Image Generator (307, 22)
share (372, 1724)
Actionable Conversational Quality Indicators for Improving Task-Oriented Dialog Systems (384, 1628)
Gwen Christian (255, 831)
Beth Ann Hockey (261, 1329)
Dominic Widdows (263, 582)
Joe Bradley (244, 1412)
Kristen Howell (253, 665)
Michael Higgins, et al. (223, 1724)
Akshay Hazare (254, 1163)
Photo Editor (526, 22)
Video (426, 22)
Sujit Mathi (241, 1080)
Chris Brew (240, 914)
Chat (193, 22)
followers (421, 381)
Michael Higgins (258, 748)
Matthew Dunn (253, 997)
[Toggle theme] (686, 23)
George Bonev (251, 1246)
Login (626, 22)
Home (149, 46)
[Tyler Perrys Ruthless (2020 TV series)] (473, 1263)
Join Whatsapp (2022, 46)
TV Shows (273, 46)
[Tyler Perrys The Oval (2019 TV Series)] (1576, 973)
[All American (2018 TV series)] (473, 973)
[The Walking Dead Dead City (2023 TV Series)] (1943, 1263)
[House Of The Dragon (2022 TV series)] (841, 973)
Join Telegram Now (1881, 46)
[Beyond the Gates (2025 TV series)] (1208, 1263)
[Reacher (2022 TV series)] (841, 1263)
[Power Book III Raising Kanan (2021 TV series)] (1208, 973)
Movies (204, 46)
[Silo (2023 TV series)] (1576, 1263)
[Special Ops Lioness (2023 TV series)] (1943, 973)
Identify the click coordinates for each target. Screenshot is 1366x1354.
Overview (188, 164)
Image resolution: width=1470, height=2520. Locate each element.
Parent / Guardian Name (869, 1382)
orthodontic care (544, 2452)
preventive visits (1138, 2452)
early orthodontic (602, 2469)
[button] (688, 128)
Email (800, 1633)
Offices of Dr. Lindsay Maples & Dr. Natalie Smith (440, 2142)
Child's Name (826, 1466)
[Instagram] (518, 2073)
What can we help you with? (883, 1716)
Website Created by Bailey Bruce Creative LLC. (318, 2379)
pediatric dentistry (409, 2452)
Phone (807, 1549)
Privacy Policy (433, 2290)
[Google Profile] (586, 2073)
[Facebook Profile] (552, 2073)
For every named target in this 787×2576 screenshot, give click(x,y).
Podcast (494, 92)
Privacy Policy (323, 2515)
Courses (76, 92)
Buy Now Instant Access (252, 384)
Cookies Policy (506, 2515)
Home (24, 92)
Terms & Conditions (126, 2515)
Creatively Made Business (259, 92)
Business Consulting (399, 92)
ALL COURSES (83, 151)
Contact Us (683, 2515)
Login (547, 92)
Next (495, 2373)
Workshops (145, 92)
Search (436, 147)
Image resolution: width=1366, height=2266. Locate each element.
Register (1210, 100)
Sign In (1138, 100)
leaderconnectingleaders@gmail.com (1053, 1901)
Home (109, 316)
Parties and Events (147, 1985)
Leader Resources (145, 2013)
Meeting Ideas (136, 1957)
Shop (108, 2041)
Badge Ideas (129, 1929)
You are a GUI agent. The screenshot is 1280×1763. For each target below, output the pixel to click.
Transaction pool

____________________

### Your task
Please copy the lines above from the line with "preventive visits (1138, 2452)" up to and including the line with "Next (495, 2373)", exactly as written and with nothing else.

### Your response
preventive visits (1138, 2452)
early orthodontic (602, 2469)
[button] (688, 128)
Email (800, 1633)
Offices of Dr. Lindsay Maples & Dr. Natalie Smith (440, 2142)
Child's Name (826, 1466)
[Instagram] (518, 2073)
What can we help you with? (883, 1716)
Website Created by Bailey Bruce Creative LLC. (318, 2379)
pediatric dentistry (409, 2452)
Phone (807, 1549)
Privacy Policy (433, 2290)
[Google Profile] (586, 2073)
[Facebook Profile] (552, 2073)
For every named target in this 787×2576 screenshot, give click(x,y).
Podcast (494, 92)
Privacy Policy (323, 2515)
Courses (76, 92)
Buy Now Instant Access (252, 384)
Cookies Policy (506, 2515)
Home (24, 92)
Terms & Conditions (126, 2515)
Creatively Made Business (259, 92)
Business Consulting (399, 92)
ALL COURSES (83, 151)
Contact Us (683, 2515)
Login (547, 92)
Next (495, 2373)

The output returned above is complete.